On connaissait déjà l'expression un brin artificielle "mes tweets n'engagent que moi", subtilement apposée dans les biographies, sur le réseau social à l'oiseau bleu. Grâce à François Bayrou, on découvre aujourd'hui un concept voisin et improbable qui pourrait s'intituler "mes tweets n'engagent pas mon ministère". Ce mardi 30 mai, le Garde des Sceaux a en effet modifié son profil Twitter dans le but étonnant de dissocier ses prises de position en ligne de son action gouvernementale.

Pour le ministre de la Justice, toute l'affaire débute dans la nuit de lundi à mardi. Dénoncée à la justice par une élue FN pour un supposé emploi fictif au Parlement européen, la ministre des Affaires européennes, Marielle de Sarnez, publie rapidement un communiqué de presse combatif. Elle nie tout délit, alors que le parquet a ouvert une enquête préliminaire. François Bayrou prend alors sur lui de... "liker" et relayer le message de sa collègue sur Twitter, qui est accessoirement son bras droit depuis de longues années au MoDem.

Evidemment, ce "retweet" fait réagir. Venant du ministre de la Justice et à propos d'une affaire judiciaire en cours, il pourrait s'apparenter à une pression exercée sur les magistrats. Auprès du Parisien, le syndicat FO Magistrats s'interroge lourdement sur les motivations du ministre : "Comment interpréter le fait que le Garde des Sceaux, qui s’est abstenu de tout commentaire dans l’affaire Ferrand au nom de l’indépendance de la Justice, tweete en faveur d’une collègue ministre alors qu’elle est sur le point de lancer une procédure judiciaire ?".

EXTRAITS DE DONNÉES
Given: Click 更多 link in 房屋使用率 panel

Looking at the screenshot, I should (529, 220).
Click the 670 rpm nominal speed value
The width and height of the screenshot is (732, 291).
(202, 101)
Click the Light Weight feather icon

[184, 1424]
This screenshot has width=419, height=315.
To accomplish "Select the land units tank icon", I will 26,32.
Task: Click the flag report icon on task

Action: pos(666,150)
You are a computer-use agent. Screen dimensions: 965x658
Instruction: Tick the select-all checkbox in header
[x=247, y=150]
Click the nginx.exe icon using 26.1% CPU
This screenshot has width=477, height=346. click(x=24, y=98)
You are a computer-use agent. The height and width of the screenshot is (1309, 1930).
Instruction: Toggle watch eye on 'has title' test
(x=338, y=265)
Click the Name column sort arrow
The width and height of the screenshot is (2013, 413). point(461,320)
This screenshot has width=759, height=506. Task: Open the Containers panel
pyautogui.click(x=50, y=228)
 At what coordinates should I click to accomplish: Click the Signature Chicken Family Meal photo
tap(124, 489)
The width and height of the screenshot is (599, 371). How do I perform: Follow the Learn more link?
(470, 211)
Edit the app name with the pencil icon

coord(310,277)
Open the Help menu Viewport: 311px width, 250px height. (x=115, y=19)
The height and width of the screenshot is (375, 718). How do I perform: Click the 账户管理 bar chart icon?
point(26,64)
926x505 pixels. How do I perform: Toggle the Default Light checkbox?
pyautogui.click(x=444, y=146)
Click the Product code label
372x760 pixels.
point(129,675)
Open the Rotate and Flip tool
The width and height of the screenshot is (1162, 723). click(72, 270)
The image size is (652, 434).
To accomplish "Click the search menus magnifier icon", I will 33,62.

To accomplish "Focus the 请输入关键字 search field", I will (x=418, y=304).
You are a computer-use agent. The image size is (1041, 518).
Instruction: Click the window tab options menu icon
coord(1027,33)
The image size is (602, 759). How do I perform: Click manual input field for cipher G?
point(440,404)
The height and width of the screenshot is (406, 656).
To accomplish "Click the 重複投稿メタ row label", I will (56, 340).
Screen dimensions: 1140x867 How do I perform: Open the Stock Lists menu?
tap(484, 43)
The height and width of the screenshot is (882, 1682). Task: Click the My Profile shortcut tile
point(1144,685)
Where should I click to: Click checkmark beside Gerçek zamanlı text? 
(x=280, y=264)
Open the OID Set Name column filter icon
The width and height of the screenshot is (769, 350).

EXERCICE PROPOSÉ 1
Recopiez le texte sur le tweet de François Bayrou depuis « On connaissait déjà » jusqu'à « son action gouvernementale. » inclus.
EXERCICE PROPOSÉ 2
D'après le texte sur le tweet de François Bayrou, quel syndicat s'interroge auprès du Parisien sur les motivations du ministre ?

CORRIGÉ 1
On connaissait déjà l'expression un brin artificielle "mes tweets n'engagent que moi", subtilement apposée dans les biographies, sur le réseau social à l'oiseau bleu. Grâce à François Bayrou, on découvre aujourd'hui un concept voisin et improbable qui pourrait s'intituler "mes tweets n'engagent pas mon ministère". Ce mardi 30 mai, le Garde des Sceaux a en effet modifié son profil Twitter dans le but étonnant de dissocier ses prises de position en ligne de son action gouvernementale.

CORRIGÉ 2
Le syndicat FO Magistrats.